Focus only on power generators: Why the excess profit tax does not come like this

When they called for a tax on excess profits, the SPD and the Greens actually had the dealers in fossil fuels in mind - now profits from power generators who produce electricity using renewable energies are to be skimmed off in particular.

Focus only on power generators: Why the excess profit tax does not come like this

When they called for a tax on excess profits, the SPD and the Greens actually had the dealers in fossil fuels in mind - now profits from power generators who produce electricity using renewable energies are to be skimmed off in particular. In fact, they should be encouraged.

Because communication in politics is almost as important as the content, the SPD has previously given legislative projects euphonious names - such as the "Good Daycare Act". On Sunday, the traffic light government turned the "excess profit" from energy companies into a "chance profit" in order to defuse a coalition dispute. In 22 hours of negotiations, the leaders of the SPD, Greens and FDP found a regulation that turns a tax under discussion into a kind of levy - and, what is much more important, dramatically changes the circles of those who have to pay.

Actually, the SPD and the Greens had large international energy companies in mind when they called for excess profits to be taxed. This is important for the sense of justice, they argued. On the one hand, they referred to the unexpectedly high profits that some companies were making because of the sharp rise in gas and oil prices - and on the other hand to the high prices consumers have to pay. FDP leader and Finance Minister Christian Lindner, on the other hand, repeatedly referred to legal problems and the difficult demarcation of which companies should be taxed for those unexpected profits that economists refer to as "random profits" or "windfall profits".

Lindner's rejection was not only because the FDP has a general aversion to new and higher taxes. Economics Minister Robert Habeck from the Greens also referred to problems with implementation at the penultimate cabinet meeting in Meseberg. A system was now chosen in the relief package that starts at a completely different point - namely only with the power generators. Because the government points out that, for example, a power generator that generates wind power at a cost of, for example, 4.5 cents per kilowatt hour suddenly has income when the price of electricity shoots up.
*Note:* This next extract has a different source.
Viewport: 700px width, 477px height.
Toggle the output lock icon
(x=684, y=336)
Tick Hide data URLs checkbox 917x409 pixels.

The federal government now wants to skim off part of this money in order to be able to lower the electricity price for everyone. "The skimming of chance profits is only fair," said Habeck. Because energy companies that produce wind, solar, coal or nuclear power, for example, earn "an insane amount of money" according to the current mechanisms of the European electricity market. The idea of ​​an excess profit tax was still aimed at producers and dealers in fossil fuels. However, most of these are located abroad. Now it is also about those companies or people who feed in wind or solar power.

Actually, the "merit order" principle when calculating electricity prices based on the price of the most expensive supplier was intended to favor exactly these producers of green electricity because they have the lowest production costs. The ulterior motive: Then more green electricity is produced because the profit margin is the greatest. However, the government is now arguing that this incentive system will be reduced to absurdity if the maximum price shoots up too much. In government circles it is argued that, at least in principle, nothing has changed: those who produce the cheapest products still have the greatest profit even when setting a price limit from which "accidental profits" are skimmed off.